Тело у меня становится ватным. Я-то думала, что Бриккен обидится или рассердится. Именно поэтому мне не раз хотелось задать ей этот вопрос. Но она только замыкается в себе, замолкает, избегает смотреть на меня. На самом деле мне хочется спросить еще – что случилось с ее родителями, они умерли или просто не смогли о ней позаботиться, но мне так и не удается встретиться с ней глазами. Когда она снова заговаривает про Фриду, мне начинает казаться, что она сыпет между нами слова, чтобы замести следы.
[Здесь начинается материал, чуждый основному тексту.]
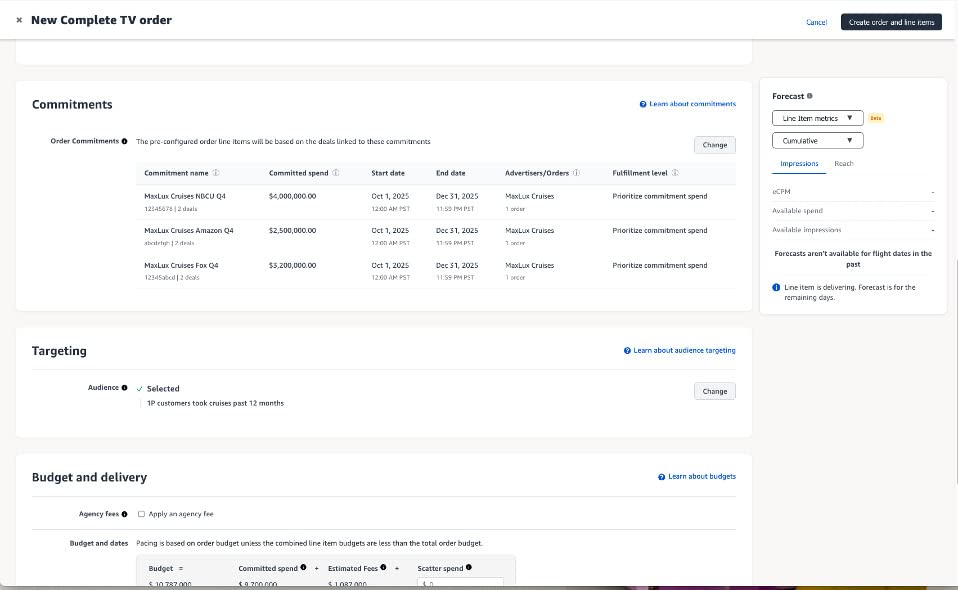This screenshot has height=590, width=958.
Task: Click the Advertisers/Orders column info icon
Action: (576, 173)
Фрида все худела, теряла силы и таяла на глазах. Ее прошибал то пот, то озноб, простыни в кровати становились все более влажными. Сколько ни протирала Бриккен ей лоб, на нем не переставал выступать холодный пот, а резкий кашель не унимался. Все дети спали в другой постели, чтобы не намокнуть.
– Что отличает больного человека от здорового – твое тело или корабль, или тюрьма, – говорит Бриккен. – Либо ты можешь, либо не можешь выпрямить спину, выйти из дома, приготовить еду. Можешь или не можешь сам подтереть себе задницу.
Бумага с именем Руара ускользает со стола, опускается на пол. Там она и остается лежать – как он. Мне очень не хватает его. За окном ждут опавшие яблоки, которые никто не собирается, скользкие под ногами. Они упали с веток, оставив пустоте предостаточно места. Если бы я встала сейчас под яблонями, лампа в кухонном окне показалась бы такой теплой и зовущей среди сырости и мрака. Раньше мы собирали яблоки вместе: мы с Руаром передавали корзины Бриккен через кухонное окно, она же пела кошке и готовила варенье. На этот раз мне, видимо, придется собирать их одной.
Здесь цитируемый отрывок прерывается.